Community engagement is considered an essential aspect of health research and practice around the world. Engagement with communities takes many forms, but is largely seen as an integral part of producing locally meaningful services and socially responsible knowledge production about health. However, much debate remains about the appropriate mechanisms used to involve communities in health practices, and what methods are beneficial for both target communities and formal health service actors and researchers.
From 21-22 September 2016, the Ethox Centre at Oxford hosted a conference on the ethics of community engagement at Trinity College, University of Oxford. The two-day workshop featured a series of papers from academics around the world, exploring the political and social dimensions of community engagement activities in global health research by interrogating the everyday politics and practices of engagement.

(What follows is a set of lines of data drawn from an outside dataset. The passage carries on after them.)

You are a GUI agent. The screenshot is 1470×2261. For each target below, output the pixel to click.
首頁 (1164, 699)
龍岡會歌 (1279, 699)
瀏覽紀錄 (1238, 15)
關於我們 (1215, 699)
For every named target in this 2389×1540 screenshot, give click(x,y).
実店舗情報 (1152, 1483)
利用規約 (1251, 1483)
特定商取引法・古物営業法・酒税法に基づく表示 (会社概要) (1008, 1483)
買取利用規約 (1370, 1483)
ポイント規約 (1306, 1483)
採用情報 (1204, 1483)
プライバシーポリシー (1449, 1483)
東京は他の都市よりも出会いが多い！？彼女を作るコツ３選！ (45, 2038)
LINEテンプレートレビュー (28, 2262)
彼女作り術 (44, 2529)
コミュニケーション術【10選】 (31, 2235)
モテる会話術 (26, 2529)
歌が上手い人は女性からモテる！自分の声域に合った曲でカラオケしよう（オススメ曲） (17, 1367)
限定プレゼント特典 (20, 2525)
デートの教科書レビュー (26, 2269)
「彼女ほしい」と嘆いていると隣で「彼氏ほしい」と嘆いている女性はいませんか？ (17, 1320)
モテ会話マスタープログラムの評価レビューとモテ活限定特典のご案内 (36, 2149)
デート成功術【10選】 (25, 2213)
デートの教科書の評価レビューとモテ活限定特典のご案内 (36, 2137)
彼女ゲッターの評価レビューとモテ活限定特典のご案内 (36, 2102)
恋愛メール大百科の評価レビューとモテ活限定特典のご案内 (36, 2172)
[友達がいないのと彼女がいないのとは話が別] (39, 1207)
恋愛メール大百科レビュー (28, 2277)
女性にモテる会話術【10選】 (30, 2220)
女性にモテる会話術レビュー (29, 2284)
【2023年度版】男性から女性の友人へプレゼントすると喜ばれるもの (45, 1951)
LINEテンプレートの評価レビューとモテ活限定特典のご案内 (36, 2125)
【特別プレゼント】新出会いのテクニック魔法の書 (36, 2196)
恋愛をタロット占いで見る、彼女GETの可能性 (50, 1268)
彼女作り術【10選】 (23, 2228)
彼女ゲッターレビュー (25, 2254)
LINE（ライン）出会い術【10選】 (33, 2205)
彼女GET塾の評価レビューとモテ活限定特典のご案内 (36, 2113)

Dr Rochelle Burgess, lecturer for Health and Social Care BSc and course leader of our new Health and Community Development BSc, presented a paper proposing a theoretical model for engagement with communities that enables meaningful community action and participation through the establishment of competencies. Her model, Community Mental Health Competencies, has been published in Transcultural Psychiatry, and appears in the forthcoming Palgrave Handbook for Global Mental Health, to be released in early 2017.
The model also informs a new research project in Colombia. Alongside colleagues from Universidad de La Sabana, Dr Burgess will be working to develop and deliver locally defined models for post-conflict mental health recovery services in communities.